Chrome’s evolved focus on third-party tracking has emerged from feedback received on the Gnatcatcher proposal. Chrome wants to focus on behaviors that are most likely to be using IP for tracking users across sites in ways that might not align with user expectations of privacy. Chrome will work with the ecosystem to help preserve privacy while not breaking key uses on the web.
Proposal
Chrome is reintroducing a proposal to protect users against cross-site tracking via IP addresses. This proposal is a privacy proxy that anonymizes IP addresses for qualifying traffic as described above.
Goals
- To improve user privacy by protecting users’ IP addresses from being used as a tracking vector.
- To minimize disruption to the normal operations of servers, including the use of IP addresses for anti-abuse by first party sites, until there are alternative mechanisms in place.
Privacy Proxy
Core requirements
- the destination origin doesn’t see the client’s original IP address
- the proxy and network intermediaries are not privy to the contents of the traffic.
To meet these requirements, this proposal prioritizes proxying eligible third-party traffic through the Privacy Proxy.
This will use CONNECT and CONNECT-UDP (with MASQUE), to forward traffic.
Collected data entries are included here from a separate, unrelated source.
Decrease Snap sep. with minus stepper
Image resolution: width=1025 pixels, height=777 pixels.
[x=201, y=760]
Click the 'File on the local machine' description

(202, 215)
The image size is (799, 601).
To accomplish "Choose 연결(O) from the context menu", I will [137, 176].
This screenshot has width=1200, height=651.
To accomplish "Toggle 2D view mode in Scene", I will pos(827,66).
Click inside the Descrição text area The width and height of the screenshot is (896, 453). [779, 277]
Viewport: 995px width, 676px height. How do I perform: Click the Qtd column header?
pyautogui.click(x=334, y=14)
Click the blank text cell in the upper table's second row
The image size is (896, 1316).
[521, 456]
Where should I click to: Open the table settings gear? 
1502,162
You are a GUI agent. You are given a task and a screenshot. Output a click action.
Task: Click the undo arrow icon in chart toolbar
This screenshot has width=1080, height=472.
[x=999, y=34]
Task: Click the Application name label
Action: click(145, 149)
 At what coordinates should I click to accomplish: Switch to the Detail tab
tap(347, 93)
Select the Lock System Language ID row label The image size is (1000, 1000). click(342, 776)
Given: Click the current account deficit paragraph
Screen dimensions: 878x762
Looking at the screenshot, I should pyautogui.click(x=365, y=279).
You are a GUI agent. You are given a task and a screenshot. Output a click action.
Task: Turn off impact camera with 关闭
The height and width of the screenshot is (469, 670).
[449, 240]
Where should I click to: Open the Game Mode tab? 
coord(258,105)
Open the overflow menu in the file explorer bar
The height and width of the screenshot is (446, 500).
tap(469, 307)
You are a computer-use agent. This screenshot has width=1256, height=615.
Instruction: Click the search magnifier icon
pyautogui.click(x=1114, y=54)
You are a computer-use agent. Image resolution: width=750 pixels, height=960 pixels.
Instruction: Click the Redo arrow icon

There is an end-to-end encrypted tunnel via TLS, from Chrome to the destination server.
We are considering using 2 hops for improved privacy. A second proxy would be run by an external CDN, while Google runs the first hop. This ensures that neither proxy can see both the client IP address and the destination. CONNECT & CONNECT-UDP support chaining of proxies.
Anti-abuse
There are several anti-abuse concerns for proxied third party traffic:
- defensibility of the proxy, a compromised proxy may be used to deploy attacks
- disruption of existing DoS defenses
- disruption of existing defenses for fraud and invalid traffic detection
To limit abuse of the proxy, we are considering the following non-exhaustive set of anti-abuse protections:
- user authenticates to the proxy
- this will require a user account
- auth tokens will be issued and redeemed at the proxy
- proxy shouldn’t be able to correlate traffic to user account
- blinded signatures will be used
- limit abuse with harvesting of auth tokens
- rate limit tokens per account
- token expiry
In addition to preventative measures, we are also looking for opportunities to allow websites to report DoS and other abuse. Additionally, we are actively exploring new anti-abuse defenses to enable third party services to prevent abuse and fraud.
GeoIP
IP-based geolocation is used by a swath of services within proxied third party traffic to comply with local laws & regulation and serve content that is relevant to users, such as: content localization (e.g. language), local cache assignment, and geo targeting for ads. To support these needs, the Privacy Proxy will assign IP addresses that represent the user’s coarse location, including country.
Longer term
Long term solutions will evolve and will be shaped in conjunction with the ecosystem. We will collaborate with ISPs, CDNs, third parties, and destination sites towards the end-state of privacy proxies for the web. For instance, ISPs and CDNs are well suited to operate privacy proxies.
As IP Protection evolves, we believe policy will have a part in the overall solution to address circumvention by websites. When needed, we'll develop the policy and seek input from the ecosystem. Our intent for a policy within the proposal will be to encourage web services to be accountable for the usage and sharing of client IP addresses given the sensitivity of IP as an identifying data point. By creating transparency around the use of IP addresses, we hope to promote industry accountability regarding how IP addresses are accessed and used in the web ecosystem.
We welcome feedback on this proposal, especially with regard to some of the open questions we are considering.